Other considerations

a. For each VLAN, configure an STP root bridge and a secondary root bridge as close to the core layer as possible. See section "7-2: STP Configuration."

b. Broadcast domains

- Limit the size of broadcast domains by controlling the size of VLANs. It is permissible to extend VLANs anywhere in the network, but broadcast traffic will follow it.

- Consider using broadcast suppression on switch ports. See section "11-1: Broadcast Suppression."

c. VLAN Trunking Protocol (VTP)

- Configure VTP servers nearest the core layer.

- Use VTP pruning or manually configure specific VLANs to be transported on trunks. This reduces the unnecessary broadcast traffic on the trunks.

d. Scaling trunks

- Bundle multiple trunk links together into an EtherChannel. For fault tolerance, divide the EtherChannel across switch modules. See section "4-4: EtherChannel."

- Do not configure trunk negotiation; use the "on" mode. See section "6-3: Trunking."

e. QoS

- Configure QoS on every switch in your network. QoS must be properly supported end-to-end. See section "13-2: QoS Configuration."

- Extend the QoS trust boundary to edge devices (IP phones, for example) that can provide trust.

- Use policers to control non-mission-critical traffic flows.

f. Redundant switch modules

- Consider using redundant supervisors in server farm switches where hosts are single-attached (one NIC).

- If redundant uplinks are provided at each network layer, two physically separate switches will always provide redundancy. Use redundant supervisors in distribution or core layer switches where only single uplinks are available.

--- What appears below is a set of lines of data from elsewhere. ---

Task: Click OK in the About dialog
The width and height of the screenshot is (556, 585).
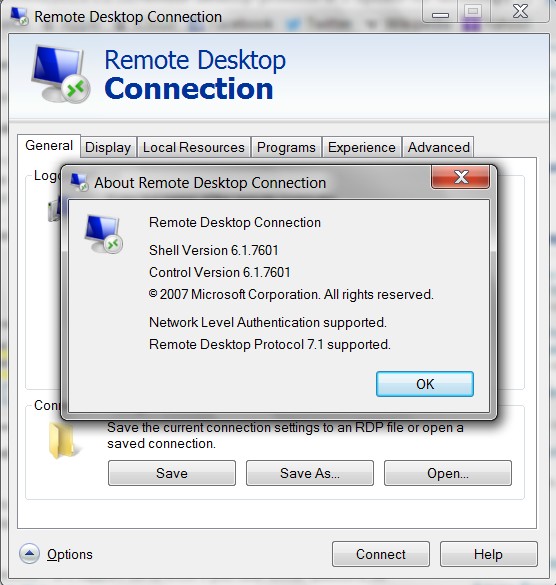Action: [x=425, y=384]
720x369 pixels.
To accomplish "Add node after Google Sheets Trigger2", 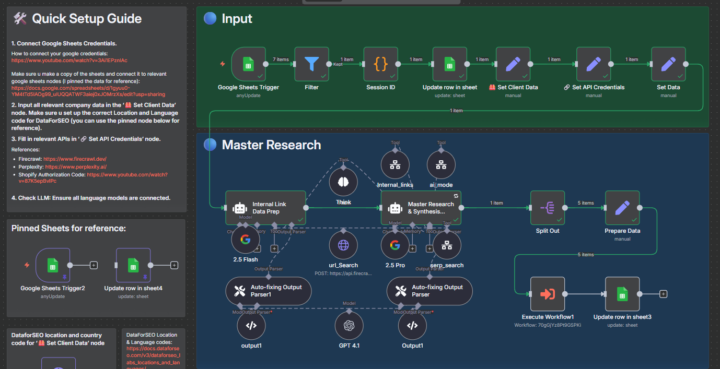I will 94,265.
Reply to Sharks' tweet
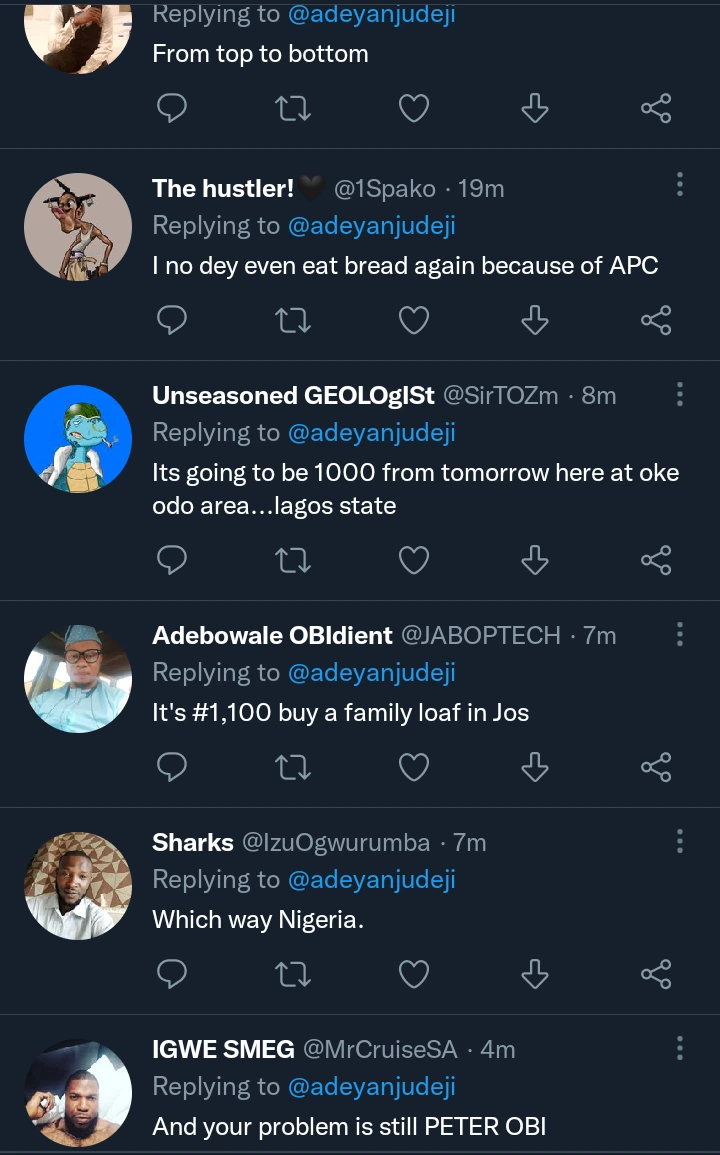The height and width of the screenshot is (1155, 720). coord(172,974)
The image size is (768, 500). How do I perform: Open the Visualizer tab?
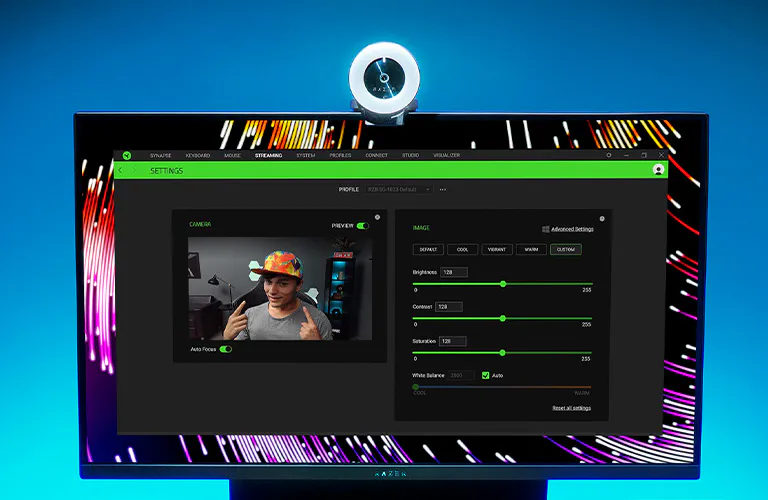coord(446,155)
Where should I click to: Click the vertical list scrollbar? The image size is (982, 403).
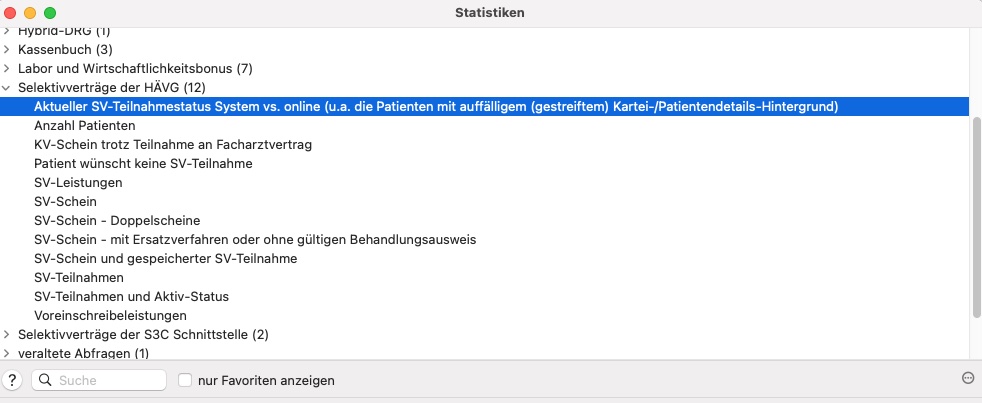click(976, 216)
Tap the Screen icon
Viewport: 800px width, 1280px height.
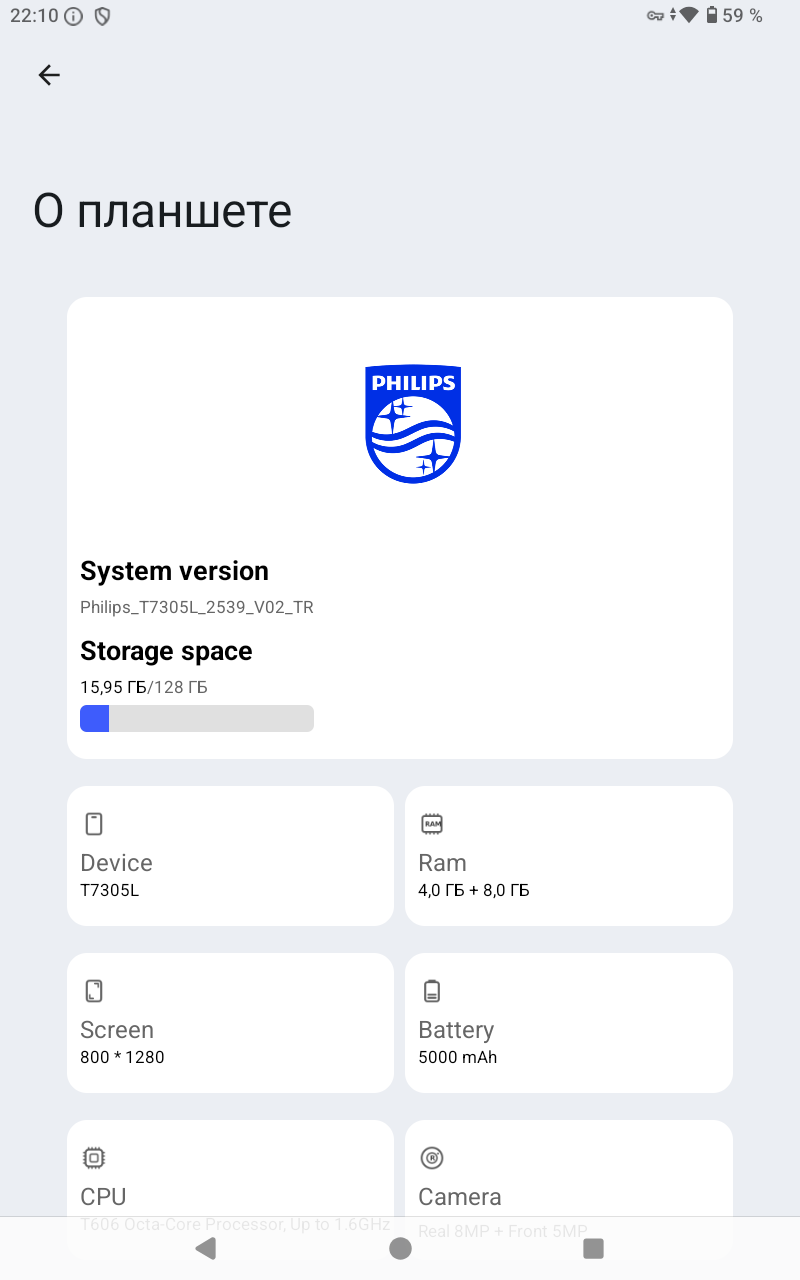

- Use high-availability redundancy between supervisors in a chassis. Enable versioning so that the OS can be upgraded without a switch downtime. See section "3-5: Redundant Supervisors."

g. Port security, authentication

- You can control the end-user MAC address or the number of users connected to an access layer switch port with port security. See section "11-4: Port Security."

- Authenticate users at the access layer switch ports using 802.1x authentication. See section "11-2: AAA."

- Control access to VLANs with VLAN ACLs. See section "11-5: VLAN ACLs."